** Data for review **
>>>>>
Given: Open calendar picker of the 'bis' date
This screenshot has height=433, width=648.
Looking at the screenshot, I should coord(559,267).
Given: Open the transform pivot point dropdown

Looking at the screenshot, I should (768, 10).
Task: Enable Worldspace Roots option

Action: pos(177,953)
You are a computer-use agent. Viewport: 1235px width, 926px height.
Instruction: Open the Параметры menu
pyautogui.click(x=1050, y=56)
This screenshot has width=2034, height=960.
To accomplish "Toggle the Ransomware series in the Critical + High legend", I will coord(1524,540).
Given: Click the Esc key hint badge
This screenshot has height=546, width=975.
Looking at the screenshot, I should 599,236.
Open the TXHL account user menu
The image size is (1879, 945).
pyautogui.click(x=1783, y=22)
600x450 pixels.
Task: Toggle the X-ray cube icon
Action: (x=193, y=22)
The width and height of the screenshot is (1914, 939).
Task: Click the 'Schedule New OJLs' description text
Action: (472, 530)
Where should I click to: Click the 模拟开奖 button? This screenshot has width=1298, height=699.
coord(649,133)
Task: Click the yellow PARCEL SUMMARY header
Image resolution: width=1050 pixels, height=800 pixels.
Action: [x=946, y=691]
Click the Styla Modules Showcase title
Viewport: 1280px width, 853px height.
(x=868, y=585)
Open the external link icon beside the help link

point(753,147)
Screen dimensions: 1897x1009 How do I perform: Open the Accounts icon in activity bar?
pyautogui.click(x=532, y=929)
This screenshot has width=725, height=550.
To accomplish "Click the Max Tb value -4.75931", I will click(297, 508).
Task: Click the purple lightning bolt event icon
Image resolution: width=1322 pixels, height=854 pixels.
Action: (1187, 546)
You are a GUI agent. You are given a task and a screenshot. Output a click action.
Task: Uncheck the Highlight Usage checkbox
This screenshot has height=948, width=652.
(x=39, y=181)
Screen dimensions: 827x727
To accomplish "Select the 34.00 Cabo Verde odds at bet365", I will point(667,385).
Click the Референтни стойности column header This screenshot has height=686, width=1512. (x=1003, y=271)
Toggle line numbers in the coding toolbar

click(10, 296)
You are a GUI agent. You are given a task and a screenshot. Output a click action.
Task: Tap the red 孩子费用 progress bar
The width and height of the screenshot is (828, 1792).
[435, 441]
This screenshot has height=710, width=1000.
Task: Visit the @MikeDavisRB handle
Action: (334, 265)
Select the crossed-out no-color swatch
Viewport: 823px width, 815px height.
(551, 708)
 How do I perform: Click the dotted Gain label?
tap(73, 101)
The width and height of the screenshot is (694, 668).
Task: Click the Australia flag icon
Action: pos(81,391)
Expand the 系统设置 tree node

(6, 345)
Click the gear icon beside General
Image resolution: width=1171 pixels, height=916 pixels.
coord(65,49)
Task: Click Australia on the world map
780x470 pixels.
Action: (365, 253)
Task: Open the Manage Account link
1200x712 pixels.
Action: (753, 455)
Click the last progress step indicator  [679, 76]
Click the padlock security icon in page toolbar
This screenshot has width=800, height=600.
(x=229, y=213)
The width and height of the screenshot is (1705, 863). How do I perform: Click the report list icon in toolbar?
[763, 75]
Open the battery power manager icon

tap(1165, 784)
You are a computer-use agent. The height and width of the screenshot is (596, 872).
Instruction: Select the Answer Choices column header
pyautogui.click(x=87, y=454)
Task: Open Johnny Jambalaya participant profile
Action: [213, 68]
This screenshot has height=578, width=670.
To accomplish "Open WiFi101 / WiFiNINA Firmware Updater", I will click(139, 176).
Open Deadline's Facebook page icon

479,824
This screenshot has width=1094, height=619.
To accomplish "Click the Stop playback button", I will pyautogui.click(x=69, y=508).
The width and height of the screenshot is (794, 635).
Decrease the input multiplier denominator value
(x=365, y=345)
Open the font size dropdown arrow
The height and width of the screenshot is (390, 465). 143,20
<<<<<
** Exercise **
Show a copy of each line from the data that includes the word "computer".

** Answer for the task **
You are a computer-use agent. Viewport: 1235px width, 926px height.
You are a computer-use agent. The height and width of the screenshot is (596, 872).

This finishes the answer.